### Material provided ###
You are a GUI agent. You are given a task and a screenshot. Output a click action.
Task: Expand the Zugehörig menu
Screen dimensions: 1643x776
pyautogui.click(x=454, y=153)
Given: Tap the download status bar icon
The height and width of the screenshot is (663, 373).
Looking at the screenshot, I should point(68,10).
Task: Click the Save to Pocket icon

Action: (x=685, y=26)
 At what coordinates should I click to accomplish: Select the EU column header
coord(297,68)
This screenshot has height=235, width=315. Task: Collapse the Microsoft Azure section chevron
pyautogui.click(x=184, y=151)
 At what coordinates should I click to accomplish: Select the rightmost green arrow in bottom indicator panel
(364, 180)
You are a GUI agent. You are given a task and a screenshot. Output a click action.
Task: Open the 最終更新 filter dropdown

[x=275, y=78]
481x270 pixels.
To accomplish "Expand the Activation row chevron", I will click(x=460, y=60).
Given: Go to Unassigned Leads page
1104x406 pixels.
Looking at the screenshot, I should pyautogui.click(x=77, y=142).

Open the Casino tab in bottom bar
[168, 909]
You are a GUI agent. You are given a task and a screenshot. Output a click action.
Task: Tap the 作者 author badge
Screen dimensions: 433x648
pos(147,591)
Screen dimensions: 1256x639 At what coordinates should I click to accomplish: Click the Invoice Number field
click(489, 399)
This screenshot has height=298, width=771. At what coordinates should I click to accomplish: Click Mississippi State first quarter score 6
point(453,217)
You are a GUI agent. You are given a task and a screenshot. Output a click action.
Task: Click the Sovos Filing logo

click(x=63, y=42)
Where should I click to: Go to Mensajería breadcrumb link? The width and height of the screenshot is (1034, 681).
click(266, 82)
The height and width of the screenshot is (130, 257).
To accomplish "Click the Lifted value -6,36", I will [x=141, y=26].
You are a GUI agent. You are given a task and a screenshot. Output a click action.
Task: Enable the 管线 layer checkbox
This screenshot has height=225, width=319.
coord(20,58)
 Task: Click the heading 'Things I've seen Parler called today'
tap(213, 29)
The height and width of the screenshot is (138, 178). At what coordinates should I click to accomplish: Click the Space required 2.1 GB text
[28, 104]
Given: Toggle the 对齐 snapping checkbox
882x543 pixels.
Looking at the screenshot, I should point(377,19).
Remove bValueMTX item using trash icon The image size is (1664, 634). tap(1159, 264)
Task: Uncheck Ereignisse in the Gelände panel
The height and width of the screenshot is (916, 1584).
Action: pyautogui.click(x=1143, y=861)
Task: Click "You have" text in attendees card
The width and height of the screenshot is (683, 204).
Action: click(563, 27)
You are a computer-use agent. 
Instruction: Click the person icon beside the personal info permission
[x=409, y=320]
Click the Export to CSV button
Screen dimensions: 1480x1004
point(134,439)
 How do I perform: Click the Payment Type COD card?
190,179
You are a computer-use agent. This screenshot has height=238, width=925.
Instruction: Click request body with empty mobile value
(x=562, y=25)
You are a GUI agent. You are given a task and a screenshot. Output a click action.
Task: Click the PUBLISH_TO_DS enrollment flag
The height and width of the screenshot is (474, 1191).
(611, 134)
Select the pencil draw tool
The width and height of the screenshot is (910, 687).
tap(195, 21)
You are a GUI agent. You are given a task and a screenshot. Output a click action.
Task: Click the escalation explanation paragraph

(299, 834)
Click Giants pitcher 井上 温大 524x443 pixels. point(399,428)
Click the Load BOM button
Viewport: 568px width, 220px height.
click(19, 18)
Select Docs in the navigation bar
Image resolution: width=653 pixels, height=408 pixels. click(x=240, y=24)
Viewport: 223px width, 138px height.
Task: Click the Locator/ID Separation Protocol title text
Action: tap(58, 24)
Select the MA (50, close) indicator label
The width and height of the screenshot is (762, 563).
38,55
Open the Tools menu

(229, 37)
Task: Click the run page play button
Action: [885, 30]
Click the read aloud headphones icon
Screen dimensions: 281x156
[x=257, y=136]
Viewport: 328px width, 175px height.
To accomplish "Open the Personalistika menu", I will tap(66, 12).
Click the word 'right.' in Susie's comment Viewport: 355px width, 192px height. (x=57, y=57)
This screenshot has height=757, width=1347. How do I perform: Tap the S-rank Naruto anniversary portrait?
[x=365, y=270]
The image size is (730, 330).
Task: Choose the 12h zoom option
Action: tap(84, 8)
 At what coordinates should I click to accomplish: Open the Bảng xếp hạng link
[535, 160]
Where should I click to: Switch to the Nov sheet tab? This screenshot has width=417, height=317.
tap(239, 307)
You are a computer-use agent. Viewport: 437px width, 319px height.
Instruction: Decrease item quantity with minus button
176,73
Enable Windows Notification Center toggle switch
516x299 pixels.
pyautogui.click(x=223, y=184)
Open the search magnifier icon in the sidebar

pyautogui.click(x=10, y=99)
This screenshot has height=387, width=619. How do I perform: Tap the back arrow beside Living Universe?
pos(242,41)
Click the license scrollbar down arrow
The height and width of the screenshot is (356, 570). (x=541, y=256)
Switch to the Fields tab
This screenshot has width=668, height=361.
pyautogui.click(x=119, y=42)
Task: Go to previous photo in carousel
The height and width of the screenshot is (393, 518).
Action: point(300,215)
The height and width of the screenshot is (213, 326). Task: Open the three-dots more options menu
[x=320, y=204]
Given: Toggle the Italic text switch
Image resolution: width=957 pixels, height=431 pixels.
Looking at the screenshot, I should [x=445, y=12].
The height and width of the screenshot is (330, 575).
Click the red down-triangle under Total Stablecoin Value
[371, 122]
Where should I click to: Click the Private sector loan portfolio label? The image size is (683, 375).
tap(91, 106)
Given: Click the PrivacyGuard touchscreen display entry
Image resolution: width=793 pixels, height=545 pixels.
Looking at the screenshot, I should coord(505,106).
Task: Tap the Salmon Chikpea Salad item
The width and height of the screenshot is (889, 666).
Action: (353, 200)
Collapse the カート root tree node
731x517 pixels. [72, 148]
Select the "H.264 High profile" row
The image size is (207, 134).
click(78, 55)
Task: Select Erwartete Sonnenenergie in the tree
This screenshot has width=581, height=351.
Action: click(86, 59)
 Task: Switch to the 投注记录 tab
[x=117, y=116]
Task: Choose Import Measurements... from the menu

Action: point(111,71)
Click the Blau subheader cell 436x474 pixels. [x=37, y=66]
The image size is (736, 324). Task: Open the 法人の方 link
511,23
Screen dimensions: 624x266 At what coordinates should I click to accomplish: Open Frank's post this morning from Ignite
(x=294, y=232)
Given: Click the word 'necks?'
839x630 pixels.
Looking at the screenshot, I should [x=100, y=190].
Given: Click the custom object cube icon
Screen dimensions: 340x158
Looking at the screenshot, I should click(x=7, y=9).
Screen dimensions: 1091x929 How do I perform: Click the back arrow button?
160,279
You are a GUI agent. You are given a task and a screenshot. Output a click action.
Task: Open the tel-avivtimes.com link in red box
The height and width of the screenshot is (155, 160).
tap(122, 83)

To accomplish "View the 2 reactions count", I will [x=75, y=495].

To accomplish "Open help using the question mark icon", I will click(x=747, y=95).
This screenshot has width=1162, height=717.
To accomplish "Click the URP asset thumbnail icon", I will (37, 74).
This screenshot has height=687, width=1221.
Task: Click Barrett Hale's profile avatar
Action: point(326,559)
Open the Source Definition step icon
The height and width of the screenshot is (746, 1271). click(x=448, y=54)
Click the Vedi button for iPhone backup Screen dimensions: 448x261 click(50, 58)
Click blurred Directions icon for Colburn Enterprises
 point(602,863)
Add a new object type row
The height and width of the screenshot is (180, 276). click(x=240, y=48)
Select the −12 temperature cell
###
> Work to be completed: Within the material above, find the lines that contain the word "computer"; copy them.

> Exercise solution:
You are a computer-use agent. 
You are a computer-use agent. This screenshot has height=238, width=925.
You are a computer-use agent. Viewport: 437px width, 319px height.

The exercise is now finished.